## [AVAILABLE RECORDS]
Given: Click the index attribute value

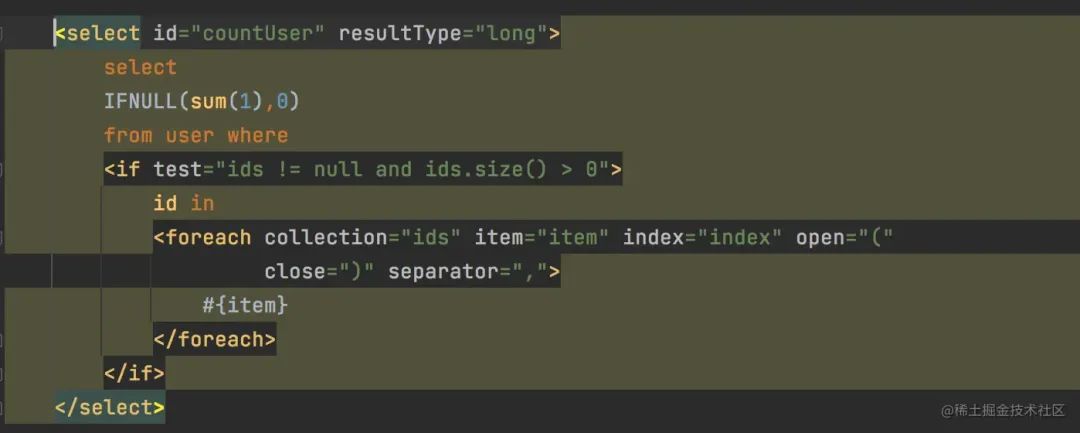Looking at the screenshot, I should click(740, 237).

--

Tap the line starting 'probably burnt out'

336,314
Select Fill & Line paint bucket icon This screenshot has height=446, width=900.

* * *

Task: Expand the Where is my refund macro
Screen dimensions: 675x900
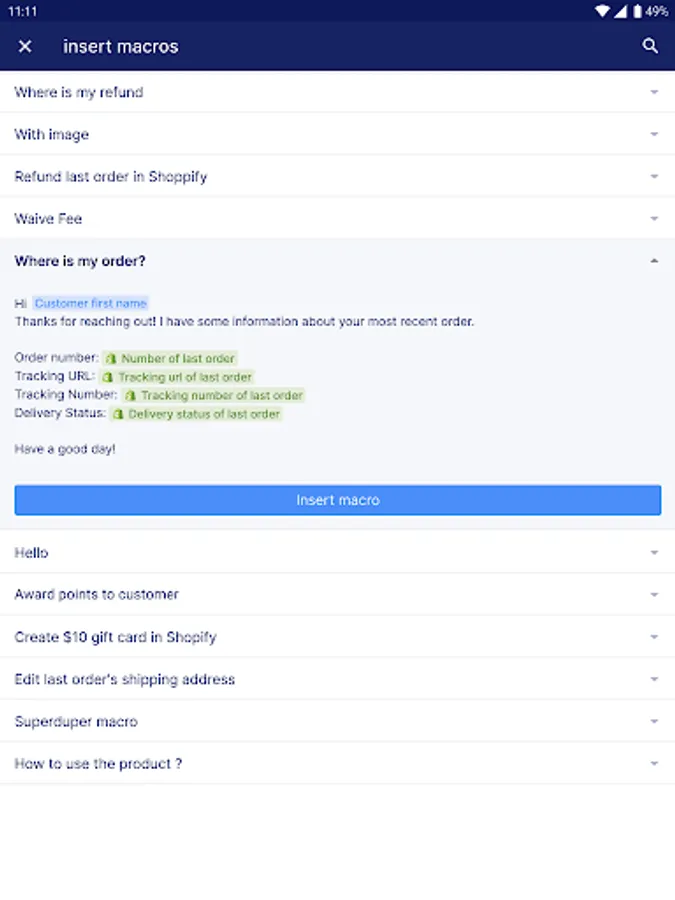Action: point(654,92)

## [TASK DETAILS]
Above are some lines. Repeat exactly, and only, those from the line that has "Tap the line starting 'probably burnt out'" through the line that has "Select Fill &".

## [WRITTEN SOLUTION]
Tap the line starting 'probably burnt out'

336,314
Select Fill & Line paint bucket icon This screenshot has height=446, width=900.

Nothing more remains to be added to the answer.